> _Work item_
Two lines in the listing below mark the span: one contains "Task: Like the main karbytes tweet" and one contains "Focus the domaintutorial". Reproduce both of them and everything between, exactly.

> _Stored data_
|---|

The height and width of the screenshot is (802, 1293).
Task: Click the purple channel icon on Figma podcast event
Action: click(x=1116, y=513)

|---|

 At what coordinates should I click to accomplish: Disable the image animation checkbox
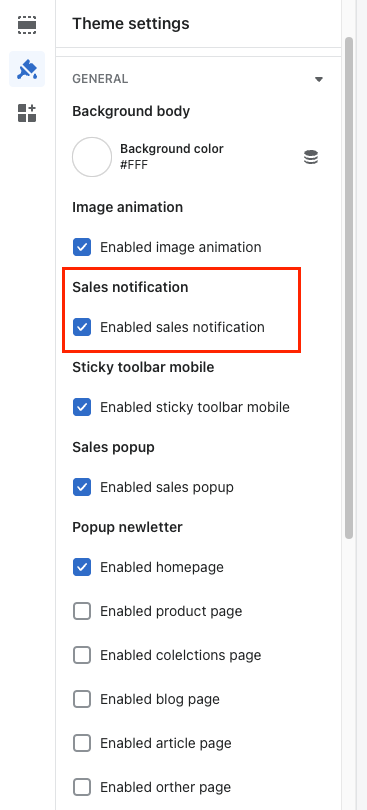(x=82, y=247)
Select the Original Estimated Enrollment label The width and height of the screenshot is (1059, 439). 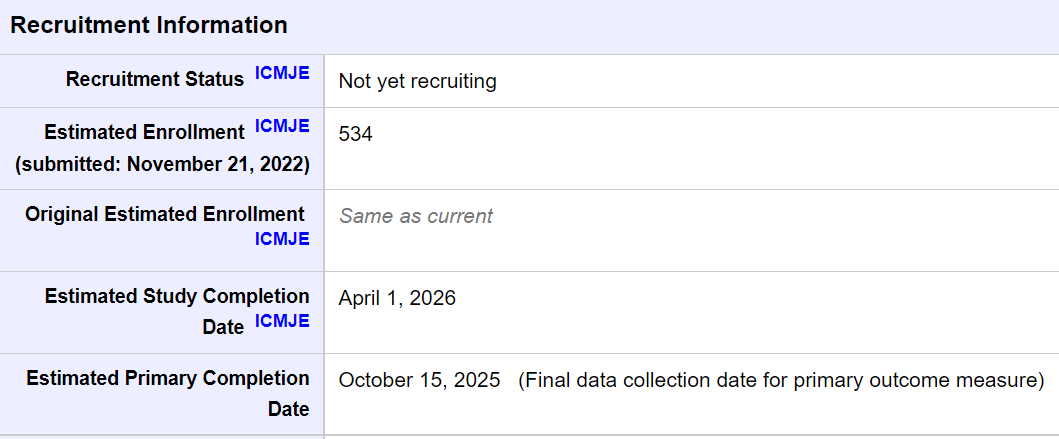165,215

|---|

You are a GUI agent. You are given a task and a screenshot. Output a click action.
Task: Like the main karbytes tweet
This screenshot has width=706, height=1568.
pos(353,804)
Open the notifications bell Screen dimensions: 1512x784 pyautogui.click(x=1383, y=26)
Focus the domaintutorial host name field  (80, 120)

|---|

> _Exercise answer_
Task: Like the main karbytes tweet
This screenshot has width=706, height=1568.
pos(353,804)
Open the notifications bell Screen dimensions: 1512x784 pyautogui.click(x=1383, y=26)
Focus the domaintutorial host name field  (80, 120)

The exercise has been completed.